One way to combat deepfakes is with biometric face verification that enables users to verify their identity and gain access to an online service by scanning a government-issued ID and their face. They can then use their face every time they wish to authenticate and return to the service.
However, as the use of face verification has increased, bad actors have conceived new ways to circumvent these systems to gain unauthorized access to online services, either through presentation or digital injection attacks.
A presentation attack is an act of holding up an artifact to the user-facing camera to impersonate a legitimate customer to try and spoof the face authentication sequence. These artifacts can take the form of static images, videos, and highly-quality masks.
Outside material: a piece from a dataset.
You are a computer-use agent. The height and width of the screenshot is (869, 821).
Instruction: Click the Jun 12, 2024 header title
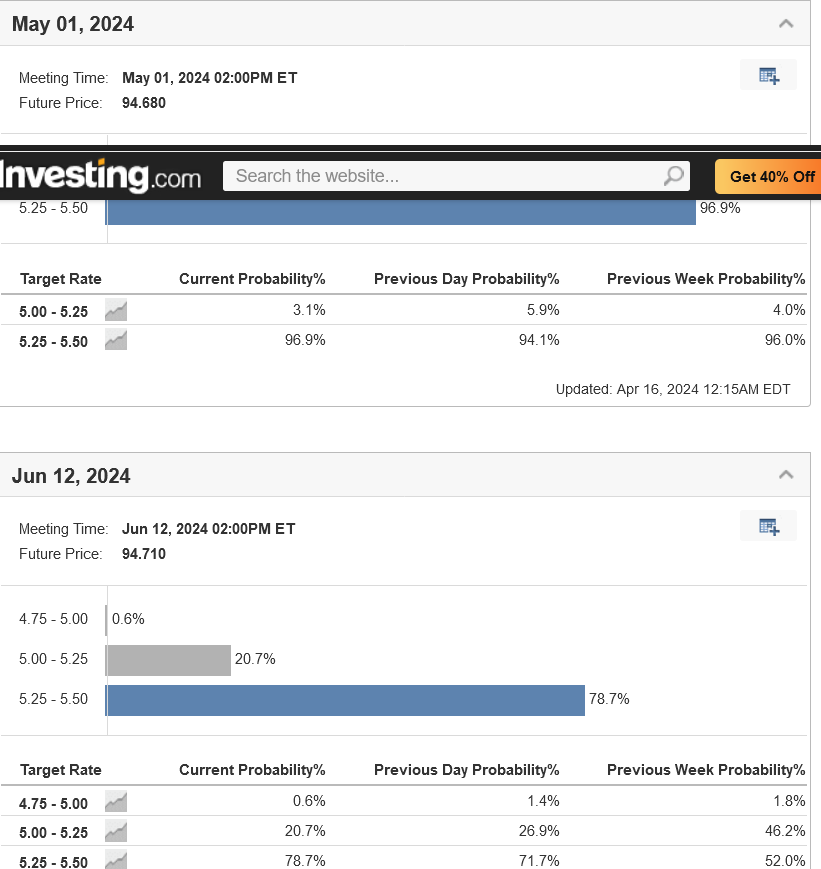(x=71, y=476)
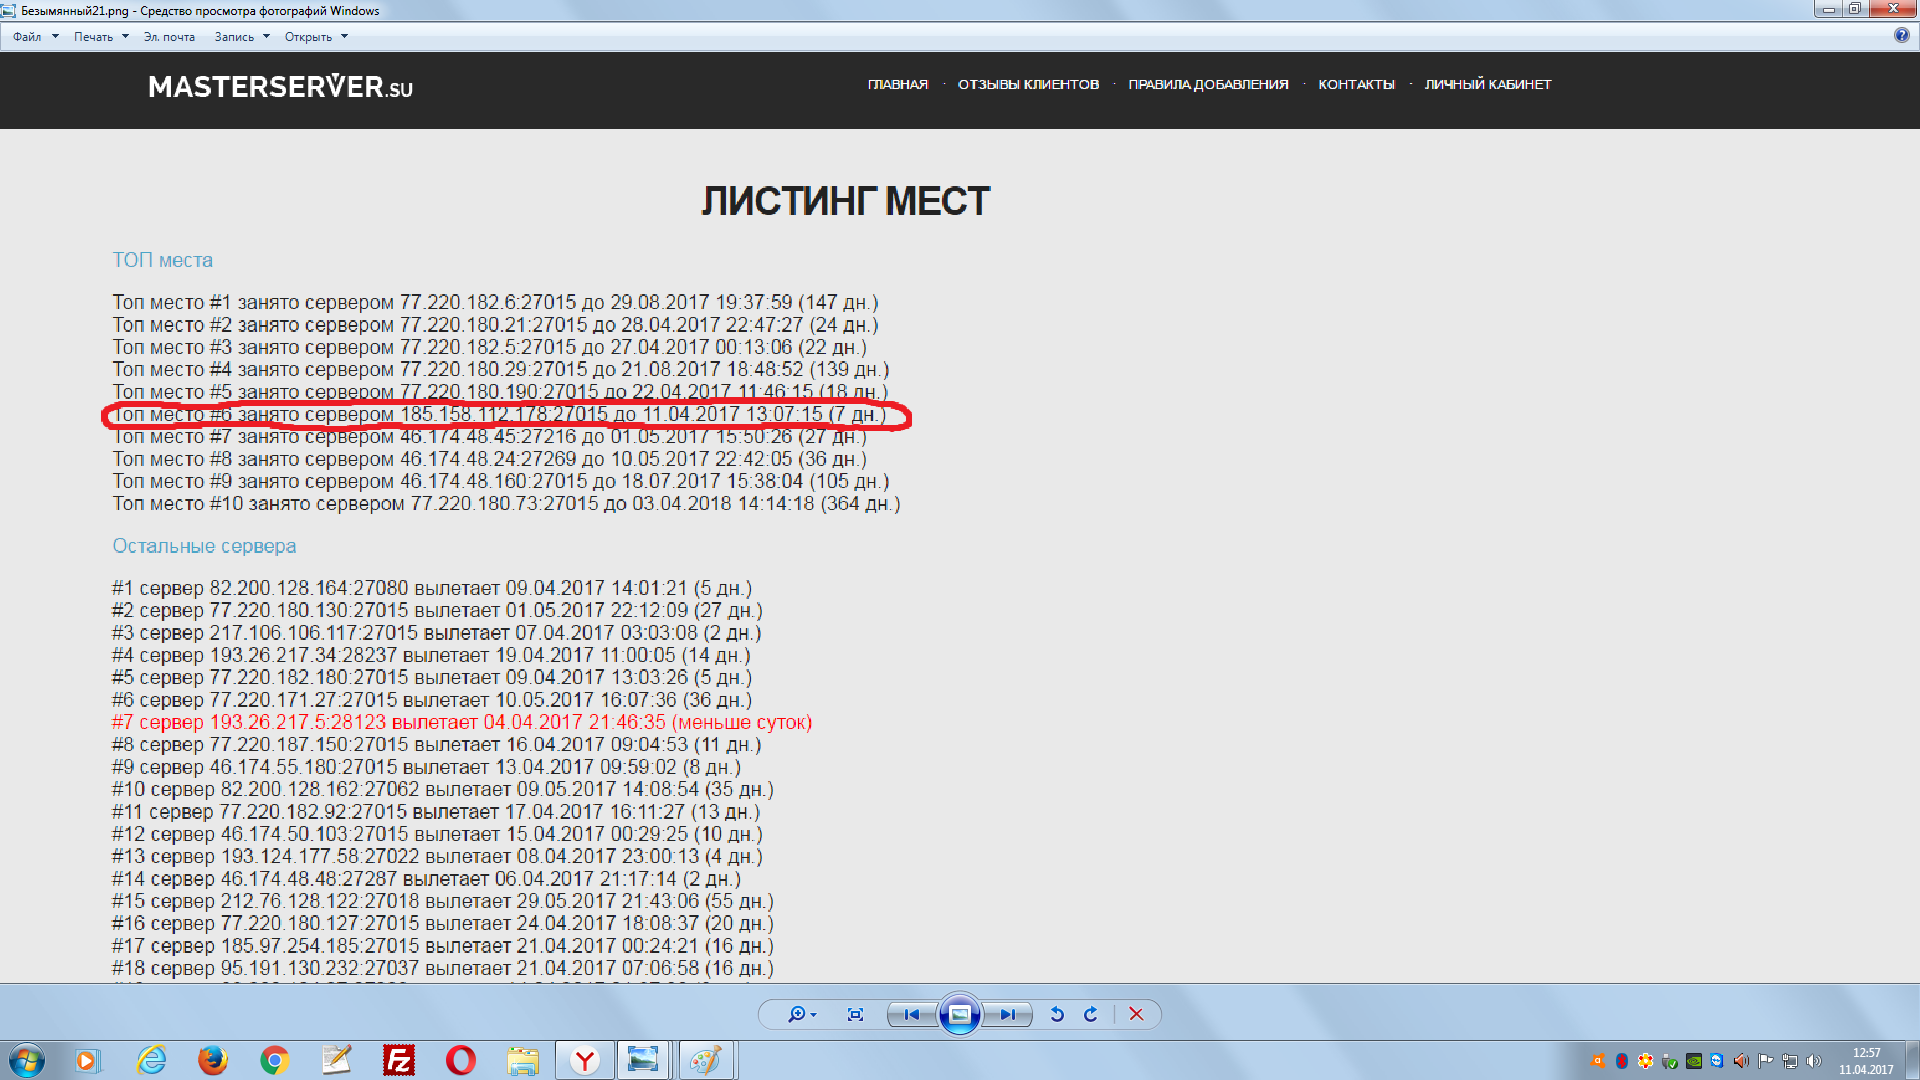Launch Firefox from the taskbar

click(x=212, y=1060)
Digital injection attacks are the more dangerous form of threat because they are more difficult to detect than presentation attacks and can be replicated quickly. They carry none of the clues that artifacts do when they are presented to the camera, making the more sophisticated attacks challenging for systems to distinguish and near impossible for humans. The process of creating a deepfake and presenting it to a camera can be effective, but it is limited in scope. The criminal can only do this one at a time.
Digital injection attacks, on the other hand, can be run from an attacker’s computer. Or they can be done using a thousand cloned devices in a data center operated by a criminal network.
As an additional level of security, liveness detection is incorporated into face verification and authentication systems to distinguish whether the individual asserting their identity is a real-life person and not a presented artifact. Liveness detection technology can detect a deepfake if it is used as part of a presentation attack. But as mentioned previously, criminals now have the capability to inject deepfakes directly into the data stream, bypassing the authentication system altogether.
For high-risk use cases, such as opening a new account or transferring a large sum of money, most liveness detection technology does not provide a high enough level of assurance. Deepfakes can emulate a person verifying themselves, which some liveness technology cannot spot. Advanced methods are needed to secure against advanced threat types.
Therefore, one-time biometrics that assure both liveness and that a user is a real-live person, verifying in real-time, is essential in an organization’s defense strategy against deepfakes.